Done. The web browser UI makes configuring various Stable Diffusion features (upscaling, filtering, etc.) easy:
V2.1 of Stable Diffusion
I noticed the notification about releasing version 2.1 while writing this essay, and it was intriguing to test it. First, compare version 2 to version 1:
alternative text encoding. The Contrastive LanguageImage Pre-training (CLIP) deep learning model, which was trained on a significant number of text-image pairs, is used in Stable Diffusion 1. The open-source CLIP implementation used in Stable Diffusion 2 is called OpenCLIP. It is difficult to determine whether there have been any technical advancements or if legal concerns were the main focus. However, because the training datasets for the two text encoders were different, the output results from V1 and V2 will differ for the identical text prompts.
a new depth model that may be used to the output of image-to-image generation.

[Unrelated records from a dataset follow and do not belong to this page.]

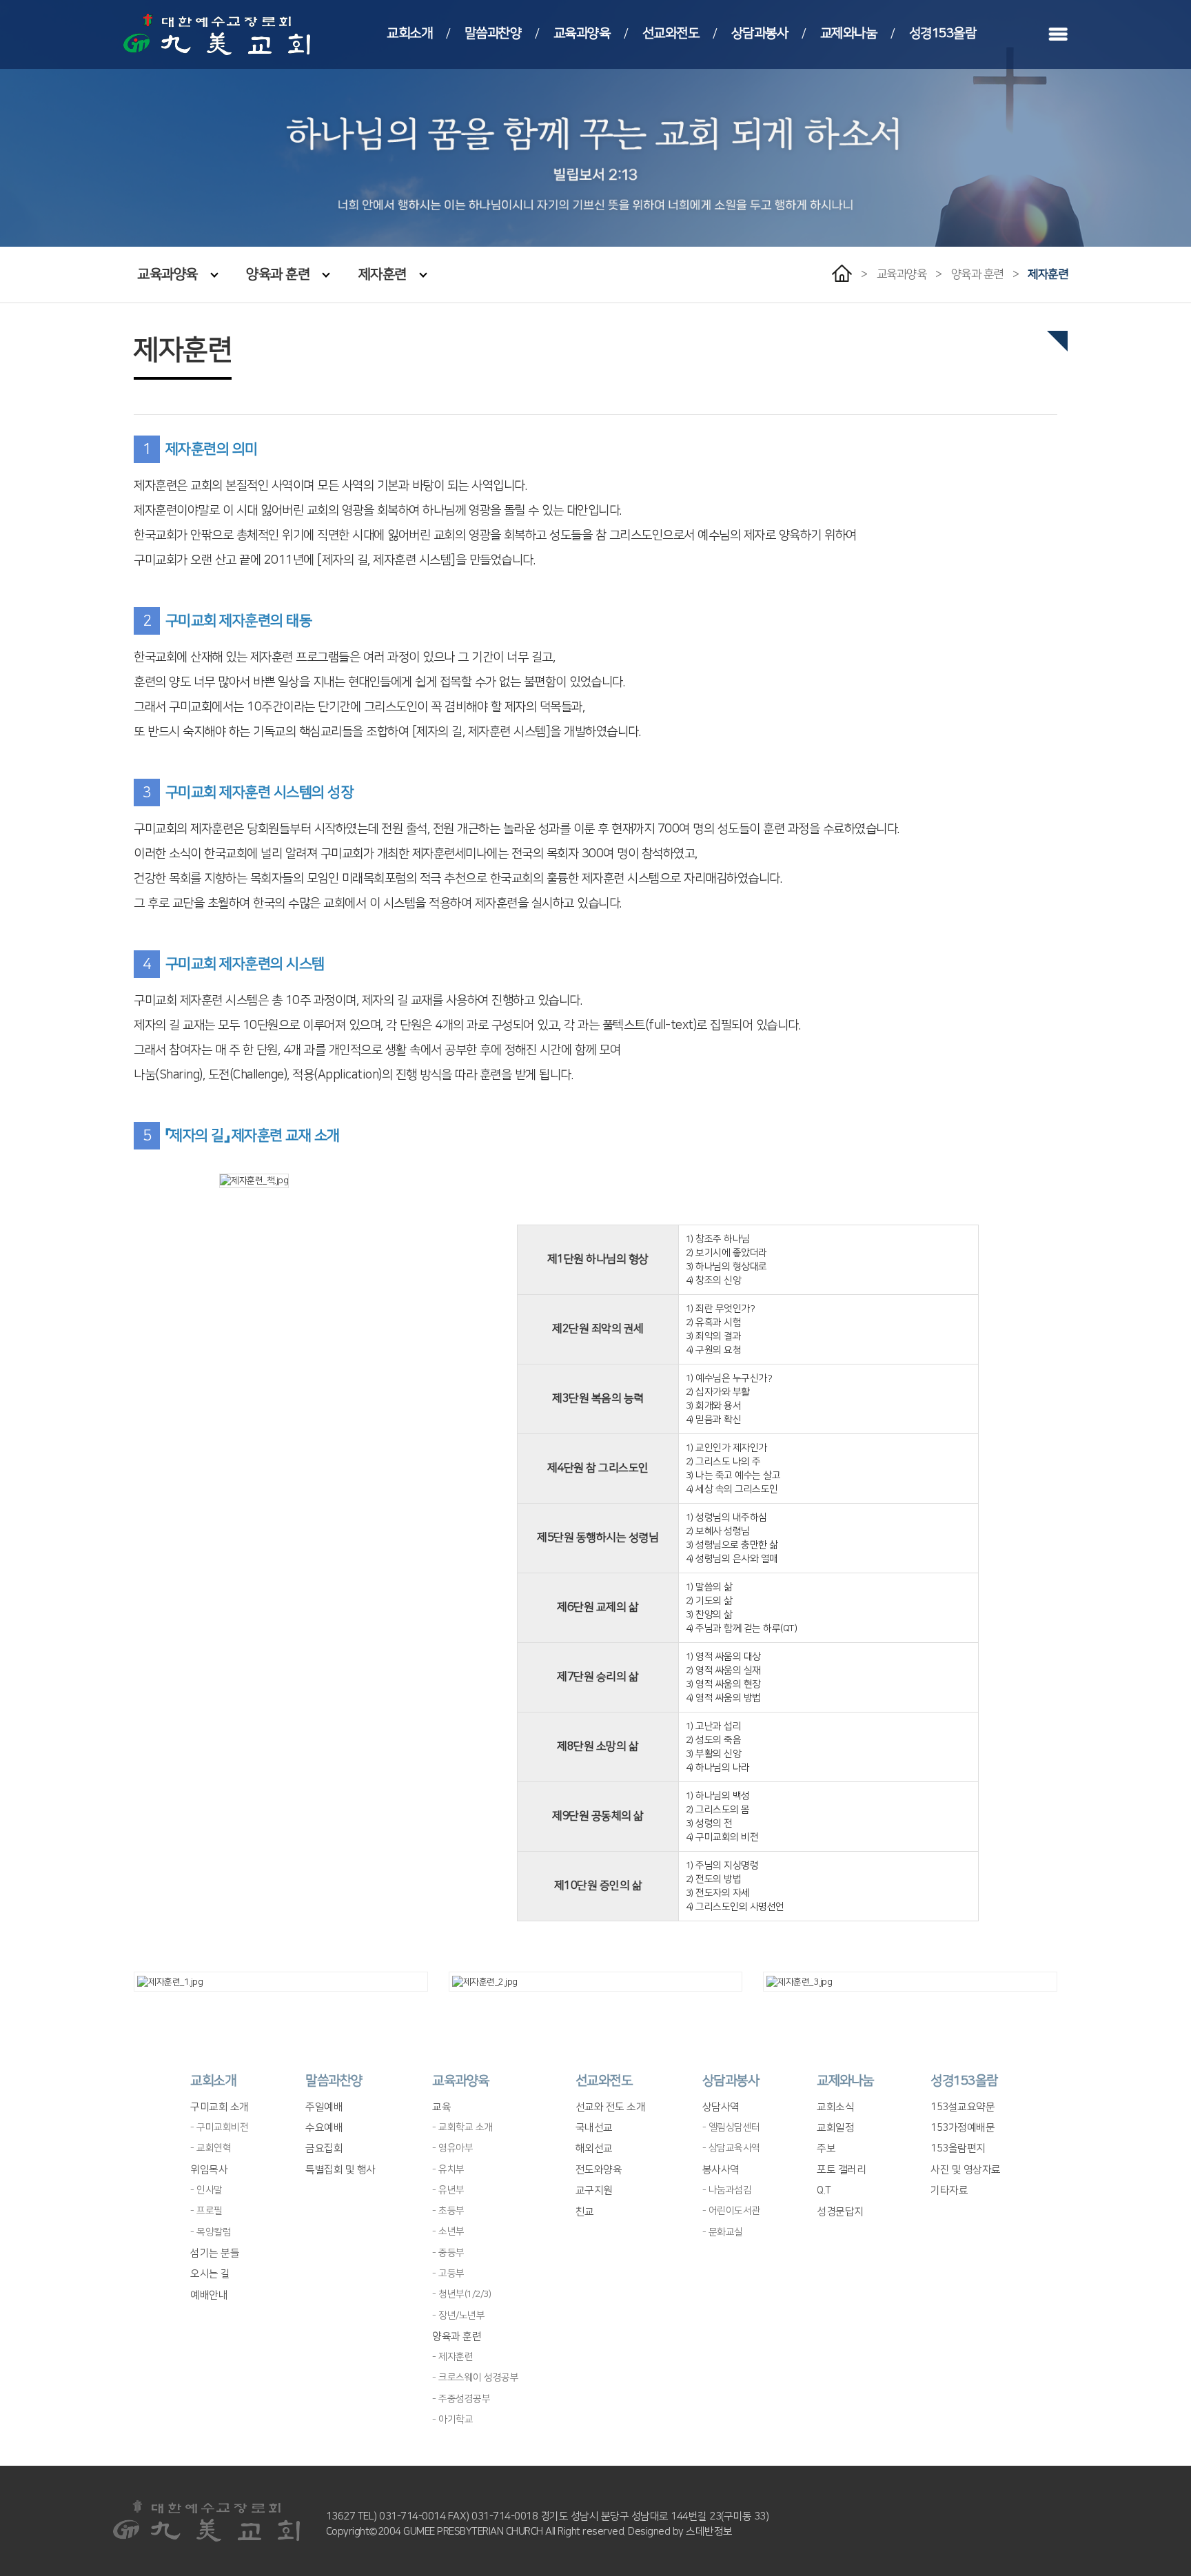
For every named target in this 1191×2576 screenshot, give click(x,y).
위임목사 (208, 2170)
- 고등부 (448, 2273)
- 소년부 (448, 2231)
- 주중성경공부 (461, 2398)
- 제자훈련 (452, 2356)
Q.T (824, 2190)
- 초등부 (448, 2210)
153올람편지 (958, 2148)
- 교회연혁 (210, 2148)
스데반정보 (709, 2531)
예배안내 (208, 2295)
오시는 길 (210, 2274)
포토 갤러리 (841, 2170)
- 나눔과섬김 (727, 2190)
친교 (585, 2212)
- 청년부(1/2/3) (461, 2294)
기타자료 (949, 2190)
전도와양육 (599, 2170)
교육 (441, 2107)
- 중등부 (448, 2252)
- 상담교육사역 (731, 2148)
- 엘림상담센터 (731, 2127)
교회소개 (409, 33)
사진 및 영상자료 (965, 2170)
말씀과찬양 (493, 33)
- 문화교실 (722, 2232)
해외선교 (594, 2148)
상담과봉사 (759, 33)
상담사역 (721, 2107)
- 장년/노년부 (458, 2315)
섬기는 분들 (214, 2253)
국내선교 (594, 2128)
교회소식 (835, 2107)
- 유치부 (448, 2169)
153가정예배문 (962, 2128)
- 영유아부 (452, 2148)
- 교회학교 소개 (462, 2127)
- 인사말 (206, 2190)
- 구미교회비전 (219, 2127)
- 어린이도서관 (731, 2210)
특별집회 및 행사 (340, 2170)
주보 (826, 2148)
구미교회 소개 (219, 2107)
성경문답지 (840, 2212)
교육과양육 (582, 33)
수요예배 (324, 2128)
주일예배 (324, 2107)
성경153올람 (943, 33)
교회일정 (835, 2128)
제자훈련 (382, 274)
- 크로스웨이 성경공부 (475, 2377)
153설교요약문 (962, 2107)
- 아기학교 (452, 2419)
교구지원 (594, 2190)
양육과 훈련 (277, 274)
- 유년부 (448, 2190)
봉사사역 (721, 2170)
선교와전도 (671, 33)
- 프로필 (206, 2210)
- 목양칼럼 (210, 2232)
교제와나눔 (848, 33)
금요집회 (324, 2148)
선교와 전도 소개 (611, 2107)
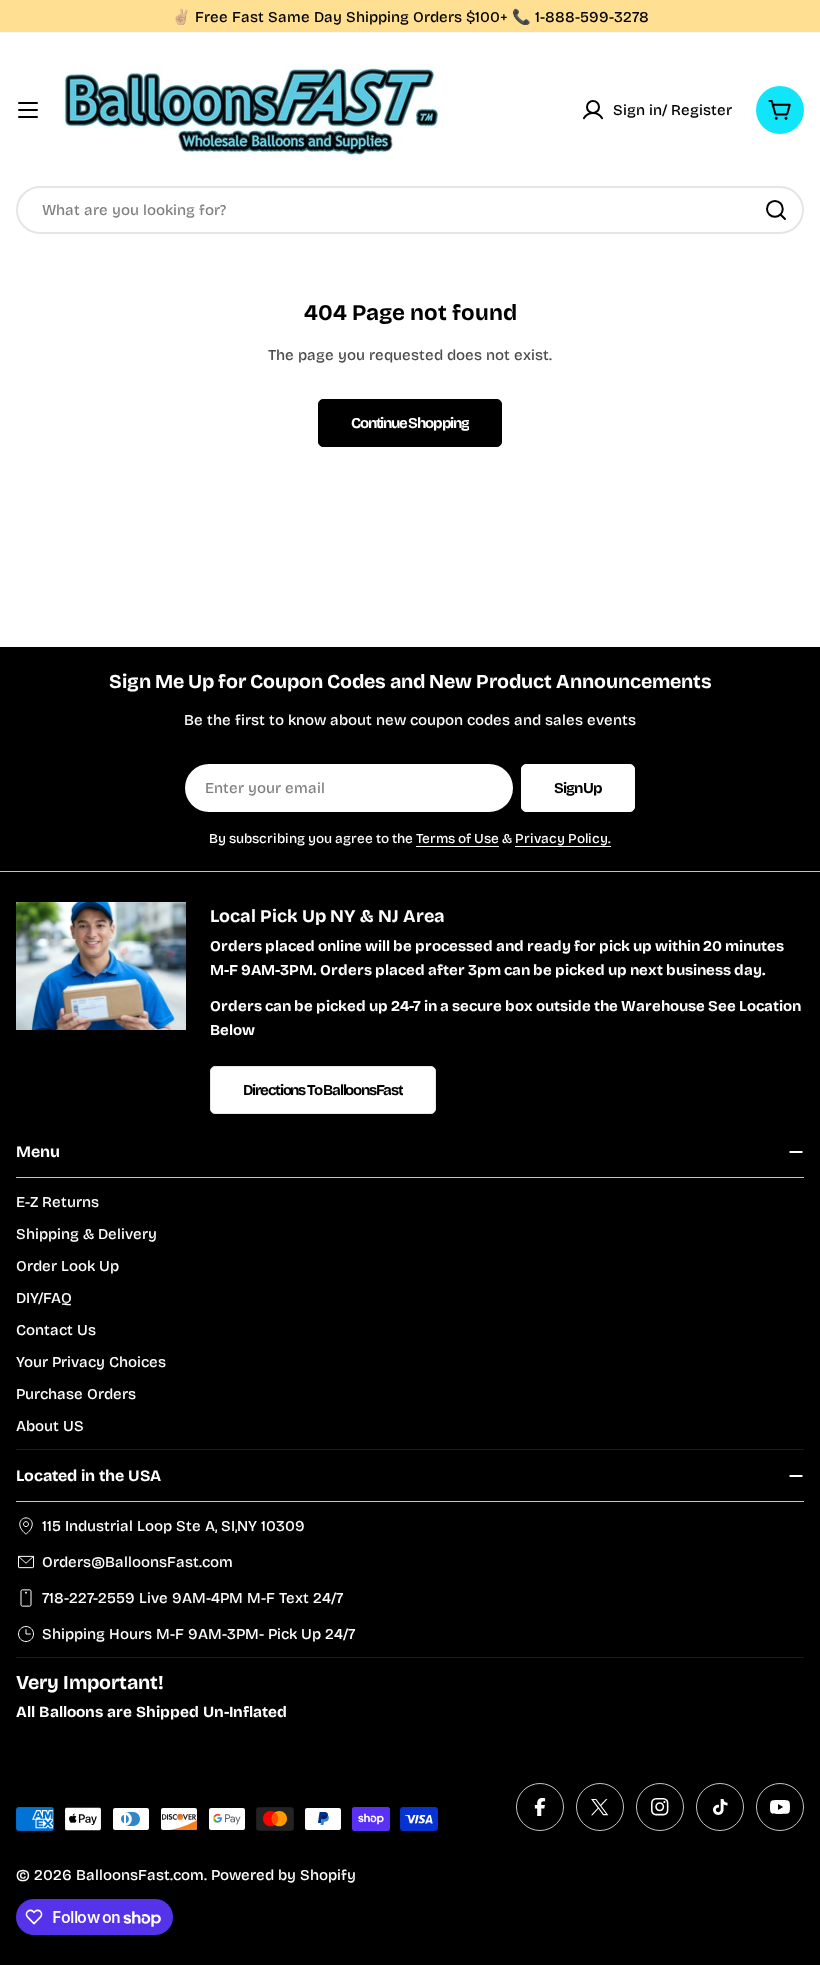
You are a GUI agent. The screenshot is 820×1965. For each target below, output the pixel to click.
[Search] (776, 210)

a revolutionary upscaling technique that can quadruple the resolution of an image.
Generally higher resolution Stable Diffusion 2 has the ability to produce both 512x512 and 768x768 pictures.
The Hugging Face website offers a free online demo of Stable Diffusion 2.1 for code testing. The process is the same as for version 1.4. Download a fresh version and activate the environment:
conda deactivate
conda env remove -n ldm # Use this if version 1 was previously installed
git clone https://github.com/Stability-AI/stablediffusion
cd stablediffusion
conda env create -f environment.yaml
conda activate ldmHugging Face offers a new weights ckpt file.
The Out of memory error prevented me from running this version on my 8 GB GPU. Version 2.1 fails on CPUs with the slow conv2d cpu not implemented for Half error (according to this GitHub issue, the CPU support for this algorithm and data type will not be added). The model can be modified from half to full precision (float16 instead of float32), however it doesn't make sense since v1 runs up to 10 minutes on the CPU and v2.1 should be much slower. The online demo results are visible. The same hamster painting with a brush prompt yielded this result:
It looks different from v1, but it functions and has a higher resolution.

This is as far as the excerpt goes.